Сашка оказался прав. Сегодня был день репетиции. После работы Лиза домой зашла, перекусила на скорую руку и по всегдашней своей привычке недолго поспала на диване, в тишине и покое. Эти короткие минуты дневного сна взбадривали ее.

И нынче она поднялась от какого-то внутреннего толчка, приказывающего встать, резко вскочила, быстро собралась и помчалась.

В почтовом ящике белело письмо. Она прочитала его на ходу, перечитала в трамвае.

Странное дело, но письмо не радость принесло, а неясную тоскливую смуту. Хотелось увидеть отца въявь, живого. Маму - не вернуть. А отца так хотелось увидеть. Но он был далеко. Минутами казалось, так же далеко, как и мама.

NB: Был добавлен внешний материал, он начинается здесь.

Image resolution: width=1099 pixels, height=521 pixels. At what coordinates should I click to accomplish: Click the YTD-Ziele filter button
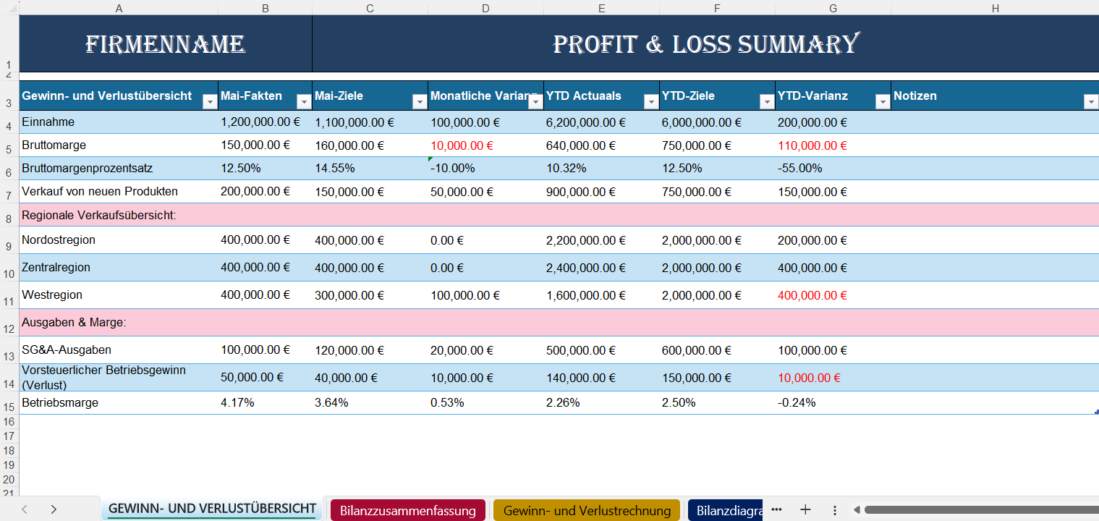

На своей остановке Лиза вышла из трамвая, поднялась по широкой каменной лестнице, свернула направо, в парк. Вдали, за сетью черных деревьев, виднелось зеленоватое здание Дома культуры. Еще было время, и Лиза решила не спешить.

Центральная аллея парка чернела асфальтом, и громоздились по обеим сторонам ее оплывшие снежные валы, ноздреватые и темные. Свернув налево, по узкой тропе Лиза прошла к зеленой фанерной будке с надписью "касса". На стенке будки веселый рисованный заяц бил в барабан. Здесь размещался детский городок парка: карусели, чертово колесо, самолеты, горки, песочницы. Лавочка стояла возле будки, сухая, чистая. Лиза присела на нее. Под ветром тихонько покачива-лась одна из "лодок"-качелей и поскрипывала негромко. А ведь здесь, кажется здесь, сюда приводила ее мама в детстве, до школы еще или в первом, может быть, классе, а может, во втором. Да, сюда, в этот парк, он ближе Центрального.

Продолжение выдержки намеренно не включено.